• ABOUT THIS TASK
Repeat the records exactly. Leave out the pictures.

(Dataset entries)
****************************************

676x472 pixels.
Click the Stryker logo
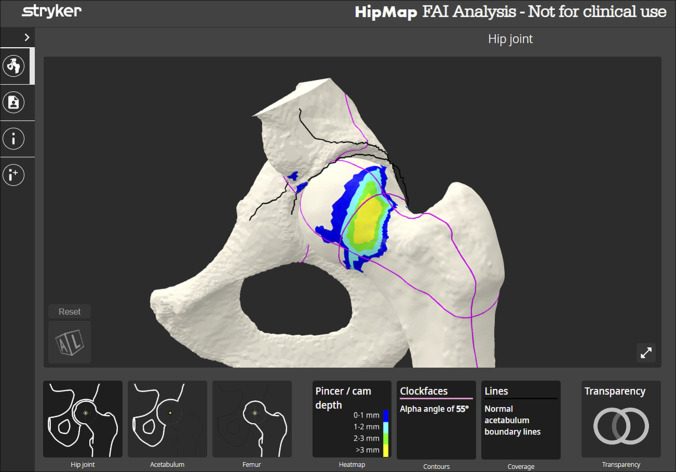52,12
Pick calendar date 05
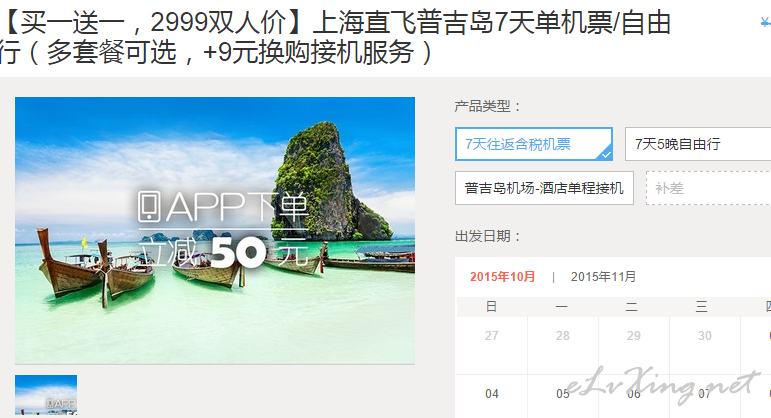Viewport: 771px width, 418px height. [563, 394]
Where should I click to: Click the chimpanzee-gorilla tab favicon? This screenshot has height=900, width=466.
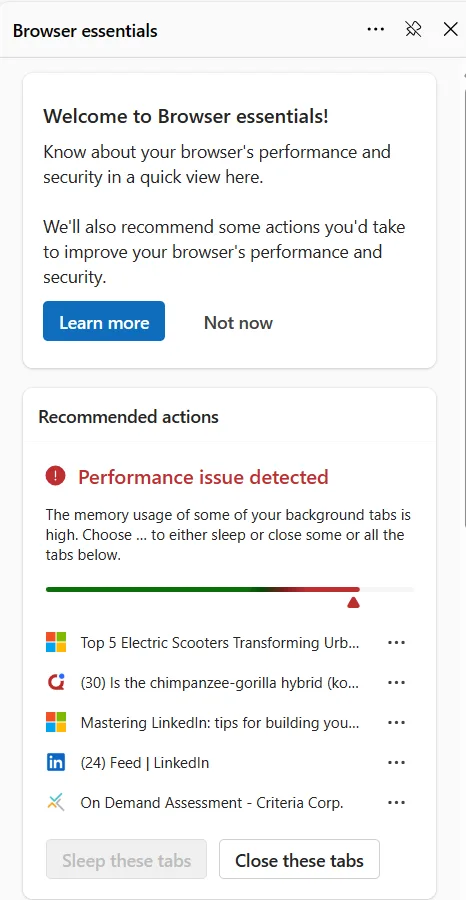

****************************************

• WRITTEN RESPONSE
676x472 pixels.
Click the Stryker logo
52,12
Pick calendar date 05
Viewport: 771px width, 418px height. [563, 394]
Where should I click to: Click the chimpanzee-gorilla tab favicon? This screenshot has height=900, width=466.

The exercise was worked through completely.